Disappointed in cemetery decision


To the Editor:

I write to express my deep disappointment in the decision of the Sylva Town Board on Dec. 2 to deny St. Mary’s Catholic Church’s request for a cemetery.

Though the participants in that hearing were divided, one thing we all have in common is that we will all die one day. And when we do, we’ll need a place to be laid to rest. Many of our parishioners hope that place will be right here in Sylva, in the community we have made our home. St.
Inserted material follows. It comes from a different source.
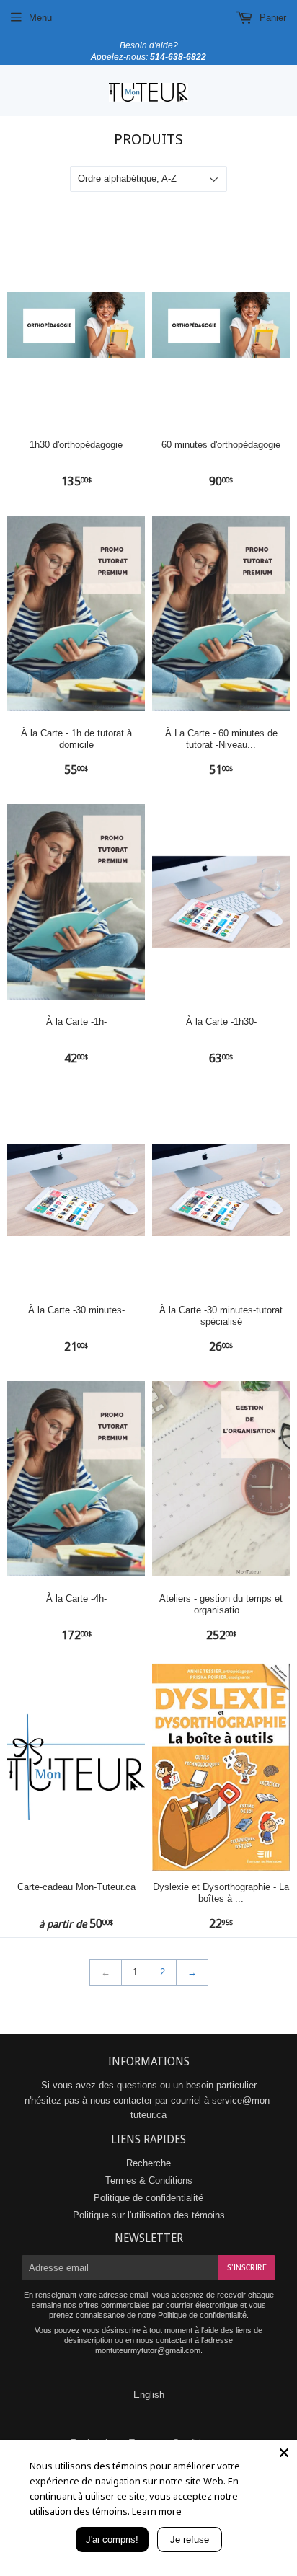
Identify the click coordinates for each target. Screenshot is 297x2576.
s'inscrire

Mary’s has been a fixture in Sylva since 1955. I’ve been a member there for more than 20 years, and as long as I can recall, there have been hopes of one day erecting a cemetery on our property, so that we might have a place to remember our beloved dead.

One opponent, quoted in the Dec. 9 Herald said cemeteries are “spooky.” She doesn’t want to look at what she describes as “a yard full of deceased people.” Others who spoke against the cemetery at the public hearing expressed the same opinion. The point was made that our parishioners come to worship and then return to our homes, so we wouldn’t have to see the cemetery all the time. But that’s just the point. We want to see it all the time. We want to see where our loved ones are buried, awaiting the Resurrection, in the hope that we will be reunited with them on that glorious day.

It is quite common for cemeteries to be located in neighborhoods and on church grounds. Many of our county’s older communities have cemeteries. I live a stone’s throw from one of them and feel honored to do so. I always stop what I’m doing and offer a silent prayer when I see a funeral procession drive down my street. When I was a student at Western Carolina University I used to park my car behind the library and walk past the cemetery at Cullowhee Baptist Church on my way to classes. I would read the names on the grave markers and wonder about their lives. Cemeteries serve as important reminders of those who have gone before us. They also remind us of our own mortality. We will all end up in the grave one day. We should live so as to be ready to die – and when we do, we should all have a final resting place of dignity.

Our modern society prefers to keep death hidden. More people die in hospitals and institutions than at home. Professionals care for the body after death, not family members. This is precisely why cemeteries are so important. They are one of the few remaining places that invite us to confront our own mortality. The fact that our neighbors find that so distasteful only testifies to the greatness of that need.